Friday, July 10, 2009

Imaginary Lessons


A few months ago I was daydreaming about getting lessons from a great cook. I imagined a motherly french woman, who grew her food with patience and tenderness, harvesting it carefully and thankfully, and preparing it with creativity and affection. As I imagined our first lesson, I quickly knew what her first words of advice would be: “The most important element of relationship with food,” she says in a thick french accent, “is love.”

Call it a cliché, but I believe it's the truth. Isn't love the most important element of our relationship with anything, or anyone? Consider, when we are born one of the first things we do in relationship with another human being is eat. We are fed, most often, by someone who loves us. Sometimes, we are fed from their own bodies. If you have ever fed a baby, or watched them being fed, it is almost impossible to not sense the presence of love. The baby breathes in out steadily, fingers and hands grasping in the air, and eyes that stare up almost in awe. Somewhere along the way, especially in the West, the love element in our relationship with food is stripped away to the bare-bones of fuel, pleasure and satisfying craving. With all the distractions and triggers in life, love in food is forgotten, like it is forgotten in so many other places.
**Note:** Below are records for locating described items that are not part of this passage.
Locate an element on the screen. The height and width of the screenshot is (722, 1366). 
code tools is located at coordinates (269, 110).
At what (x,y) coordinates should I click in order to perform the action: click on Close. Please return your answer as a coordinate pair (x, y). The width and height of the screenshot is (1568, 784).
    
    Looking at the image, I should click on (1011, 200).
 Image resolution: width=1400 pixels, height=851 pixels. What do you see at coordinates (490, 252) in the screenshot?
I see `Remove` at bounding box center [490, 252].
After experiencing my imaginary lesson with the motherly french cook, I tried to hold an intention of love when I interacted with food. I have many opportunities as it is my job and my primary responsibility at home. I also garden and harvest food, and yet like any meditation, putting it into practice is not as easy as it seems. Of course, there is love somewhere behind my daily interaction with food, but bringing it to the surface of my awareness is difficult. Still like any meditation, the very act of trying, over and over again, is as important as the end goal. It is a loving act in itself. And throughout this study, this is what I intend to do.


Yes, my study is about spirituality and agriculture, not explicitly love and agriculture. But in my mind love evokes the spirit, it calls it into the room, it is it's language, it's music. Love is the most important element in our relationship with food because it is the tie that binds our soul to food, to the Creation and her gifts, and to the people we give and share it with.